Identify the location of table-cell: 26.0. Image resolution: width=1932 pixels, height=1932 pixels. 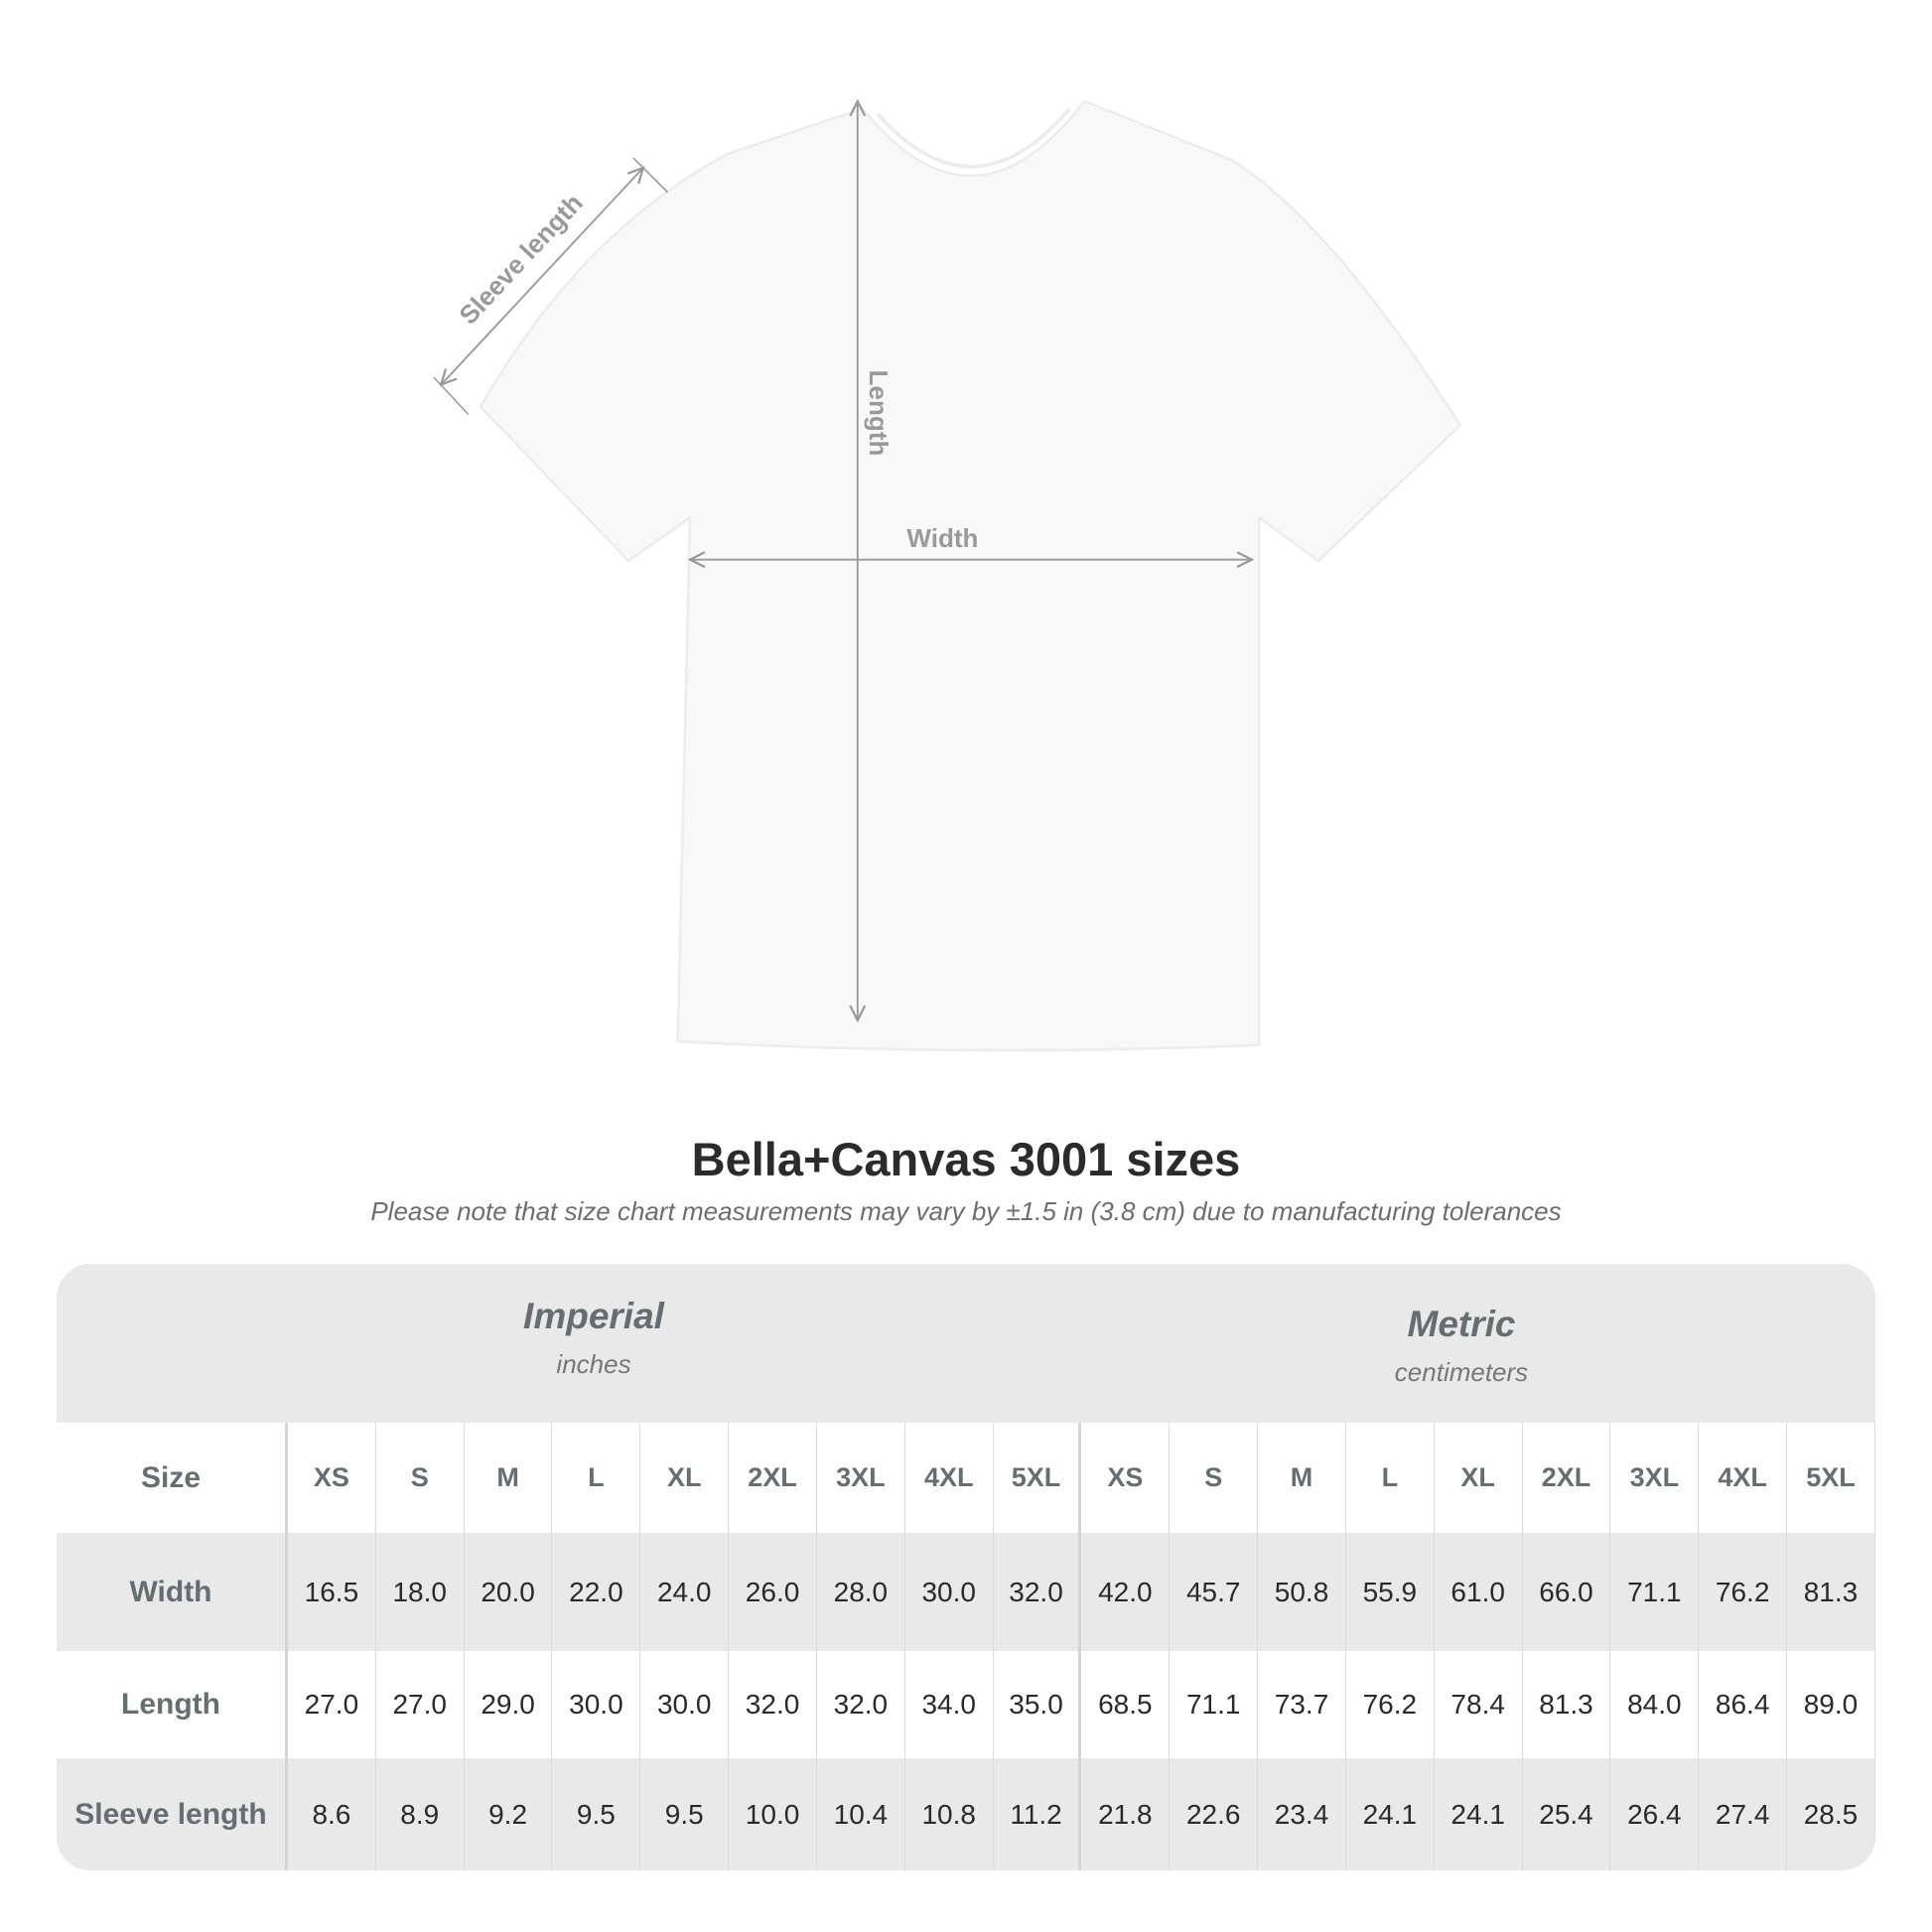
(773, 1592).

==

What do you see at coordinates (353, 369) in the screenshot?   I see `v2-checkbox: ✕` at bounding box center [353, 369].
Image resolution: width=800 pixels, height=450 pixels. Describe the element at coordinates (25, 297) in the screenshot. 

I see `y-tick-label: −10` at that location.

> _Work order_:
Please recast the entries from the line containing "Identify the location" through the line containing "(773, 1592).", inclusive, as a two-column CSV with the headers instruction and output. Give one row per entry, with each value in a single quoted field, line breaks turned into spaces, and the pictures left out.

> _Answer for the task_:
instruction,output
"Identify the location of table-cell: 26.0. Image resolution: width=1932 pixels, height=1932 pixels.","(773, 1592)."